─── DATI MOSTRATI
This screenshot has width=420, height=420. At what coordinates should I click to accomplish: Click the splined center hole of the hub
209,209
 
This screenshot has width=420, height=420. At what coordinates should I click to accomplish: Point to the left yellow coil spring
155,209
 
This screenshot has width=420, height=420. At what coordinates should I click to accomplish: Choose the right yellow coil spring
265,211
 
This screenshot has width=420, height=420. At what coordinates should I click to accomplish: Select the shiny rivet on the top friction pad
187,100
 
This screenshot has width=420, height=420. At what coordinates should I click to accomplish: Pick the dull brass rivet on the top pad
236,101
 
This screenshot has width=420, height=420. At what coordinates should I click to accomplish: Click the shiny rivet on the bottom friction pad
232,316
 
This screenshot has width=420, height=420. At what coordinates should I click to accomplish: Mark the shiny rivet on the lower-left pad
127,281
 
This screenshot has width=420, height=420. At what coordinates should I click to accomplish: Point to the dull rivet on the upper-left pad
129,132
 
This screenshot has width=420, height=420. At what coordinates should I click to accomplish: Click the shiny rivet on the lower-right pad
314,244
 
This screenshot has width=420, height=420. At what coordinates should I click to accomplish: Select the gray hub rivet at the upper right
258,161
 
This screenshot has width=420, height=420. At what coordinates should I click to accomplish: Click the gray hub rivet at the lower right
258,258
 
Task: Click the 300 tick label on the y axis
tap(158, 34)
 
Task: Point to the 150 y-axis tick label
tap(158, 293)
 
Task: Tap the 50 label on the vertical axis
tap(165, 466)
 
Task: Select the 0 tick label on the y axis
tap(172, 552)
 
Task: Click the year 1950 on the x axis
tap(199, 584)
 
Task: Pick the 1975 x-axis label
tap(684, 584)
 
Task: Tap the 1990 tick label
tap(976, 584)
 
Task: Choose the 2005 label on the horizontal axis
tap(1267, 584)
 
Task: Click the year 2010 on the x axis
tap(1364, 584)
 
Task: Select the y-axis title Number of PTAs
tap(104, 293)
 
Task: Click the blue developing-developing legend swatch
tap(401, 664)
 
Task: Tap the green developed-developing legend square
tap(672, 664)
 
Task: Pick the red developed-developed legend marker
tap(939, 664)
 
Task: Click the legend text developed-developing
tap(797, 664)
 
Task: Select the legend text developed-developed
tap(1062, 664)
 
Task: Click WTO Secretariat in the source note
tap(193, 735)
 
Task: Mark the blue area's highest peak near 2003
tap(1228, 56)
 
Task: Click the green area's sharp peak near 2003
──────
▸ PROBLEMA DA RISOLVERE: Inserisci tutte le righe dei dati qui sopra in una lista JSON di stringhe, una stringa per ogni riga, tralasciando le righe vuote.

▸ SOLUZIONE SCRITTA:
[
  "This screenshot has width=420, height=420. At what coordinates should I click to accomplish: Click the splined center hole of the hub",
  "209,209",
  "This screenshot has width=420, height=420. At what coordinates should I click to accomplish: Point to the left yellow coil spring",
  "155,209",
  "This screenshot has width=420, height=420. At what coordinates should I click to accomplish: Choose the right yellow coil spring",
  "265,211",
  "This screenshot has width=420, height=420. At what coordinates should I click to accomplish: Select the shiny rivet on the top friction pad",
  "187,100",
  "This screenshot has width=420, height=420. At what coordinates should I click to accomplish: Pick the dull brass rivet on the top pad",
  "236,101",
  "This screenshot has width=420, height=420. At what coordinates should I click to accomplish: Click the shiny rivet on the bottom friction pad",
  "232,316",
  "This screenshot has width=420, height=420. At what coordinates should I click to accomplish: Mark the shiny rivet on the lower-left pad",
  "127,281",
  "This screenshot has width=420, height=420. At what coordinates should I click to accomplish: Point to the dull rivet on the upper-left pad",
  "129,132",
  "This screenshot has width=420, height=420. At what coordinates should I click to accomplish: Click the shiny rivet on the lower-right pad",
  "314,244",
  "This screenshot has width=420, height=420. At what coordinates should I click to accomplish: Select the gray hub rivet at the upper right",
  "258,161",
  "This screenshot has width=420, height=420. At what coordinates should I click to accomplish: Click the gray hub rivet at the lower right",
  "258,258",
  "Task: Click the 300 tick label on the y axis",
  "tap(158, 34)",
  "Task: Point to the 150 y-axis tick label",
  "tap(158, 293)",
  "Task: Tap the 50 label on the vertical axis",
  "tap(165, 466)",
  "Task: Select the 0 tick label on the y axis",
  "tap(172, 552)",
  "Task: Click the year 1950 on the x axis",
  "tap(199, 584)",
  "Task: Pick the 1975 x-axis label",
  "tap(684, 584)",
  "Task: Tap the 1990 tick label",
  "tap(976, 584)",
  "Task: Choose the 2005 label on the horizontal axis",
  "tap(1267, 584)",
  "Task: Click the year 2010 on the x axis",
  "tap(1364, 584)",
  "Task: Select the y-axis title Number of PTAs",
  "tap(104, 293)",
  "Task: Click the blue developing-developing legend swatch",
  "tap(401, 664)",
  "Task: Tap the green developed-developing legend square",
  "tap(672, 664)",
  "Task: Pick the red developed-developed legend marker",
  "tap(939, 664)",
  "Task: Click the legend text developed-developing",
  "tap(797, 664)",
  "Task: Select the legend text developed-developed",
  "tap(1062, 664)",
  "Task: Click WTO Secretariat in the source note",
  "tap(193, 735)",
  "Task: Mark the blue area's highest peak near 2003",
  "tap(1228, 56)",
  "Task: Click the green area's sharp peak near 2003"
]